It’s that moment where I’m on my back.

My butt is pressed up against the wall and my legs are splayed wide. Classical music echos through the empty spaces of the acro-dance studio, echoing off the wooden beams as the purple silks admire their reflection in the mirror.

I am alone as I pull down on my legs.

The stretch pushes into my hips and I embrace the sensation I once mistook for pain. It is not. It is tension resisting relaxation.

Each breath is breathed deeper into the stretch.

I could be at the park with my friends, setting my swords on fire and practicing my grounded stances. I am not. I’m at the studio stacking functions, writing and training at the same time.

I look at my feet and remember to point my toes.

The stretch is feeling more intense and I don’t want to hold it, but I do. I choose it. I choose to be more flexible. I choose to be stronger. I choose to be a force of power, a center of balance. I choose to train my mind, body, and spirit.

I choose to save the last cookie for Erin.

I will not eat the last cookie.

I ease my legs, roll over, put my knees out to the side with my shins parallel, and stretch my hip flexors. I could climb the silks later, but I wont. My arms are still sore from silks class two days ago and from playing Tarzan last night. It is important to give muscles a chance to rest. They need the time to rebuild into something stronger.

The classical piano builds up its tempo.

I can’t write while in bridge (yet).

So I put the pen down.

Holding bridge made me realize just how sore my arms are. To further explore the sensation I went on to work on my forearm stand and kick up to hand stand.

Next I’ll need socks.

Socks acquired.

I move over off the mat onto the wood and place my body in plank with my toes pointed. Keeping my legs straight and together, I drag my toes towards my hands, lifting my butt to try to get the weight up into hand stand. At the last second I snap my legs open.

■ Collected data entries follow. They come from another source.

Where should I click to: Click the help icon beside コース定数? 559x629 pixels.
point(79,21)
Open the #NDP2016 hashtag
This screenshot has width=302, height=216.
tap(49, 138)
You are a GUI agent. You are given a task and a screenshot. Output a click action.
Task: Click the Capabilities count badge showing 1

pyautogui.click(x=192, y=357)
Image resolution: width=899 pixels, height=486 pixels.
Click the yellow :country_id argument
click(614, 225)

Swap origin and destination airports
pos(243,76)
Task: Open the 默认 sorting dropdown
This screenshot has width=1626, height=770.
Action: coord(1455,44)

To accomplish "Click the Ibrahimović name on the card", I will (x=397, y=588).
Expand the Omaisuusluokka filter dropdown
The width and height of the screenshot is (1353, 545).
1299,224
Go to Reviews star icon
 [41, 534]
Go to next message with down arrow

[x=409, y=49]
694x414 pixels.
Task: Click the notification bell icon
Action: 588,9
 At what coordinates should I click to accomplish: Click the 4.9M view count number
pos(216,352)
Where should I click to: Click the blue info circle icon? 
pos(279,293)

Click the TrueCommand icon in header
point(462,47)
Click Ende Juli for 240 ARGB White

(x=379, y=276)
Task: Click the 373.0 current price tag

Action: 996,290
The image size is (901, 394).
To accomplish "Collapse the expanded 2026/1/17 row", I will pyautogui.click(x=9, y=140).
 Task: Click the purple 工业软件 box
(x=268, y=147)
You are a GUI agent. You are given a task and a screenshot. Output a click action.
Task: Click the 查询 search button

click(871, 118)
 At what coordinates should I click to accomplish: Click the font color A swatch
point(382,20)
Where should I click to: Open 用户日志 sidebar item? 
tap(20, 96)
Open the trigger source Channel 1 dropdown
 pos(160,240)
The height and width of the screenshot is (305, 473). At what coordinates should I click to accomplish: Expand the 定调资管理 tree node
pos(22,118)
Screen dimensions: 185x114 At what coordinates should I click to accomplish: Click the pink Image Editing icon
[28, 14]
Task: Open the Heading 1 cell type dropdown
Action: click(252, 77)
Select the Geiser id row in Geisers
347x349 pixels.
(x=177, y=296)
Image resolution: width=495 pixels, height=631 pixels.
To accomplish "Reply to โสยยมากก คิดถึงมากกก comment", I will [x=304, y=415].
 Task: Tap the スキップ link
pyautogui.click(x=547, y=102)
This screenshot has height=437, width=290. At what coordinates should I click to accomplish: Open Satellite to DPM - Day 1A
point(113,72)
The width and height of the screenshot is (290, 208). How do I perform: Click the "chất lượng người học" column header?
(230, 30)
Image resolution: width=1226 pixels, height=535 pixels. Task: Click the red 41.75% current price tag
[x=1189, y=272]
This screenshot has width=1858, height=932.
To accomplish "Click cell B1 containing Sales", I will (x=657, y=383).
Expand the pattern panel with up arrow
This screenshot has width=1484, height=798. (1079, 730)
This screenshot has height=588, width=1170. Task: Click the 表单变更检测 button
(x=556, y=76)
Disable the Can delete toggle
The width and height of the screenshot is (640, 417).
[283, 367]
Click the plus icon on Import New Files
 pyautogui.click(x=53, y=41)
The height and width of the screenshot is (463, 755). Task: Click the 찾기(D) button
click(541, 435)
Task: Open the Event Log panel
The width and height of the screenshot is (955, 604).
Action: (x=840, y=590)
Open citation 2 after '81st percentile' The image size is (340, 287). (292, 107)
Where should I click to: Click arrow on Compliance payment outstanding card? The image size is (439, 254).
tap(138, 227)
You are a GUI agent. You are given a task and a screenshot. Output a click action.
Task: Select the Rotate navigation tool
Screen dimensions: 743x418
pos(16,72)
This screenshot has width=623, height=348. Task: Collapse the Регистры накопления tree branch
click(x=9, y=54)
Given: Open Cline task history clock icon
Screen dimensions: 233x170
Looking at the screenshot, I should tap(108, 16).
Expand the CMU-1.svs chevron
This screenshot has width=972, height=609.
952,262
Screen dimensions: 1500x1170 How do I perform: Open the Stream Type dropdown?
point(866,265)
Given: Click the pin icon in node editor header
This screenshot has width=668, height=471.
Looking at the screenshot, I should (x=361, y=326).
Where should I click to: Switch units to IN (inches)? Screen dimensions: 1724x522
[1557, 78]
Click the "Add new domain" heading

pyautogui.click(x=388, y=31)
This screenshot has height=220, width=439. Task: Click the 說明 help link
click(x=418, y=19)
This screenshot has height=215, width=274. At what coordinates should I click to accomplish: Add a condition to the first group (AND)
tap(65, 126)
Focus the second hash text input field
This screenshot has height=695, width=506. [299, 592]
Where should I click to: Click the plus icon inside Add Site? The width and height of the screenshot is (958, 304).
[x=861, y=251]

It doesn’t work my abs like I thought.

It works them muscle near the front of the hip, the one strengthened by that other exercise that I haven’t perfected yet.

None of this is perfect.

This moment I have by myself is made of my imperfections.

It is built out of years of soft immobility, of jiggling under arms, and running out of breath walking up the stairs. It is built out of insecurities and fears. It is crafted out of delusions of grandeur, the heartache of insignificance, and the warmth of friendships when they support with spoken kindness.

All that and the desire for really good sex.

We’re not talking about meager lust satisfaction.

We’re talking about sweat building, ab forming, growling, rolling, breathing, meditative focus where the laughter builds and bows to the shared energies of two galaxies colliding.

We’re talking about kundalini rising.

Where equality is the self mirrored in the lover’s eyes.

For that kind of sex I practice kicking backwards above my head to give me an oh so powerful bubble butt of sexy doom. For that kind of sex I do crunches, pushups, and butterfly kicks.

For that kind of sex I choose to not eat the last cookie.

Because I’m also training the willpower to wait for when it is right.

It isn’t enough to have a whole lot of “more please!” up in this gorgeous business of becoming physically stronger. I want the heart to balance it. I will train the will to be able to listen to another but still hold space for myself, to communicate with an openness that comes from the absence of fear.

I create my world through my intentions.

I change my path through my actions.

I manifest my dreams by crafting the solitary moments, by stacking them in a stream of time so breath by breath I smooth myself into the woman who has always existed inside of me.

For I am a Jack of All Trades, and a Master of Fun.

There is so much work to do, and all the work is play.